* _Work item_
Only one stretch of the records below should be repeated. It starts with the line containing "Task: Click the Request" and goes on through the line containing "Click the browser Forward", exactly as written.

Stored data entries
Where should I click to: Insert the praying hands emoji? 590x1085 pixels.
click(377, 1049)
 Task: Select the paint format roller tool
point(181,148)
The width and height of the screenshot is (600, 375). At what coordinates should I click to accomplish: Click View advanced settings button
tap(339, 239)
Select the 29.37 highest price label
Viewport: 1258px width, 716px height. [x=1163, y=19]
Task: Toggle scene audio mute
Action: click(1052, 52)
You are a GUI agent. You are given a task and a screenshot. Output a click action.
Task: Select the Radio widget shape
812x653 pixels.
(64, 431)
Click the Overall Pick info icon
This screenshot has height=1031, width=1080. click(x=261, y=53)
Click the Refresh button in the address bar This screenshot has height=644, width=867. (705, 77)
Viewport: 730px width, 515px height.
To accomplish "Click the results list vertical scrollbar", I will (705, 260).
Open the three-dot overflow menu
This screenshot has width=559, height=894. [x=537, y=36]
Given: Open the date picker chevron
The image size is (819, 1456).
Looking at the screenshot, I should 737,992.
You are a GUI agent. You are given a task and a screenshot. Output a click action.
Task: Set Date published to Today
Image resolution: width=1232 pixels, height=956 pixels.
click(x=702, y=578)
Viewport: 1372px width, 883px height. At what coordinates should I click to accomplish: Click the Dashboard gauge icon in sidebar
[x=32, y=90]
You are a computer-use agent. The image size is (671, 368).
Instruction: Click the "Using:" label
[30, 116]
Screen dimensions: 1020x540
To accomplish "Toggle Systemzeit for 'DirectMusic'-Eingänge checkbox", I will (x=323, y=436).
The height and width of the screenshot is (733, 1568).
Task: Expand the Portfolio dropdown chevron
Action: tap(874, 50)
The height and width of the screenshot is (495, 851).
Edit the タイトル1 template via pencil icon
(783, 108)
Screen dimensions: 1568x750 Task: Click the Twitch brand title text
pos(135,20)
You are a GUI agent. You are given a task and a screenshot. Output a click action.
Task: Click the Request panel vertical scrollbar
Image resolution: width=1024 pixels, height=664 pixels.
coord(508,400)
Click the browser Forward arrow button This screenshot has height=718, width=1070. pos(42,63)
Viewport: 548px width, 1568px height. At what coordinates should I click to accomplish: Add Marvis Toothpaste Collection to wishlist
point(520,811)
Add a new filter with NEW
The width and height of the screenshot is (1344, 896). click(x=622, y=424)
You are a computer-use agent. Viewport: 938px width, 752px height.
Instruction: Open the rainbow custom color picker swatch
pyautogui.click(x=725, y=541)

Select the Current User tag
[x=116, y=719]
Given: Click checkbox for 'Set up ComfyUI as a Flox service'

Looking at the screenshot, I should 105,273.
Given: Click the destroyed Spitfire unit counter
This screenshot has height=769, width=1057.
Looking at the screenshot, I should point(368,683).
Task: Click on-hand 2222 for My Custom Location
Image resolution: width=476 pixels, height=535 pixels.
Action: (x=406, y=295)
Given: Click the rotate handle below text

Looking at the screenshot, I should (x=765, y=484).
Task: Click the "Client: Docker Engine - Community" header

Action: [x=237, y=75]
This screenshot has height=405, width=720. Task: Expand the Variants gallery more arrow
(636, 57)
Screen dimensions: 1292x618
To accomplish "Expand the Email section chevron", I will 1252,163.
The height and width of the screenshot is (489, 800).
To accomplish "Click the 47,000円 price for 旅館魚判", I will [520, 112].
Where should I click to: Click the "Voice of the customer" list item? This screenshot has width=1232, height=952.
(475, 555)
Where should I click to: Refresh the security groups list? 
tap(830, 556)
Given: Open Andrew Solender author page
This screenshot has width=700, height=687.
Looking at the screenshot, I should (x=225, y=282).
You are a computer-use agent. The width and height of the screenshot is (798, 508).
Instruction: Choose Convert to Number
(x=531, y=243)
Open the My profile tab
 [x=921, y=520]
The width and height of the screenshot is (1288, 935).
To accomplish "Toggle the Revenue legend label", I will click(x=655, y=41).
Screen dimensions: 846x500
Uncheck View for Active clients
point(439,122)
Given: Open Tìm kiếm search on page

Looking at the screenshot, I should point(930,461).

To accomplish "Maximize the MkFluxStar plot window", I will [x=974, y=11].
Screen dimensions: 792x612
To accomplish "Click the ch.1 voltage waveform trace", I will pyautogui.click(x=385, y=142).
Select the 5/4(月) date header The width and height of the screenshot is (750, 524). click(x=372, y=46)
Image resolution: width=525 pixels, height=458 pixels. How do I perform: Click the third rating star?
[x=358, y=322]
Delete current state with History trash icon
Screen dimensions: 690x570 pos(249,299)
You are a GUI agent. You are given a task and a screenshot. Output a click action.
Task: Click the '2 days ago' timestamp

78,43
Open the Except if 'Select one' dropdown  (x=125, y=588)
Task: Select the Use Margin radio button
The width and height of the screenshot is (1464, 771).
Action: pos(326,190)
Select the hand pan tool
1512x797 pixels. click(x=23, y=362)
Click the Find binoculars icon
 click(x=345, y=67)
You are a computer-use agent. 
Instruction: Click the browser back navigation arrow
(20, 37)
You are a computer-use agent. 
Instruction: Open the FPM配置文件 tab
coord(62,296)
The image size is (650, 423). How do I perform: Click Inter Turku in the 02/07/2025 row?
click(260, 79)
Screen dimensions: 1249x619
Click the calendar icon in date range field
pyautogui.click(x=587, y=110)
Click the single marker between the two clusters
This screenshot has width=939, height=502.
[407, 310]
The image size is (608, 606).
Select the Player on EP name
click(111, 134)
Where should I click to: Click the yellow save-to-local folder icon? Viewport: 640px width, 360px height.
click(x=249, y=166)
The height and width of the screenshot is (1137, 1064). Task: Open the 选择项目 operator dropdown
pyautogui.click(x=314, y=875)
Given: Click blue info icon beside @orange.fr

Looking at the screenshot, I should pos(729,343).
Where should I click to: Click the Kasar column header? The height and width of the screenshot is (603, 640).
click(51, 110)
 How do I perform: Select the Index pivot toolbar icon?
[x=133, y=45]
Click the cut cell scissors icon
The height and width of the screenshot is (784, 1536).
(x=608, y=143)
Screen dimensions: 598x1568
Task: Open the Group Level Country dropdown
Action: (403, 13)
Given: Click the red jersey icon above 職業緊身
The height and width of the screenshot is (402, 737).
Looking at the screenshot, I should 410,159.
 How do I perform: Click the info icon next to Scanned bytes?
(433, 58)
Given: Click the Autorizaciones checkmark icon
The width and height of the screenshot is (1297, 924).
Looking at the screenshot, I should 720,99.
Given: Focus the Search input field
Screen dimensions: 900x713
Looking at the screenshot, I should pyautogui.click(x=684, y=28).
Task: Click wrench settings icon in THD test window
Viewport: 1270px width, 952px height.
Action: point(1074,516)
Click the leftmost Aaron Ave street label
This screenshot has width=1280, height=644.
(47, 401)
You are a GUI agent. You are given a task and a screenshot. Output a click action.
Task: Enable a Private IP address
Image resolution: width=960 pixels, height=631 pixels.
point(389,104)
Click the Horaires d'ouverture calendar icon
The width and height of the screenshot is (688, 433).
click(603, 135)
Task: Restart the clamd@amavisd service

* _Completed task_
Task: Click the Request panel vertical scrollbar
Image resolution: width=1024 pixels, height=664 pixels.
coord(508,400)
Click the browser Forward arrow button This screenshot has height=718, width=1070. pos(42,63)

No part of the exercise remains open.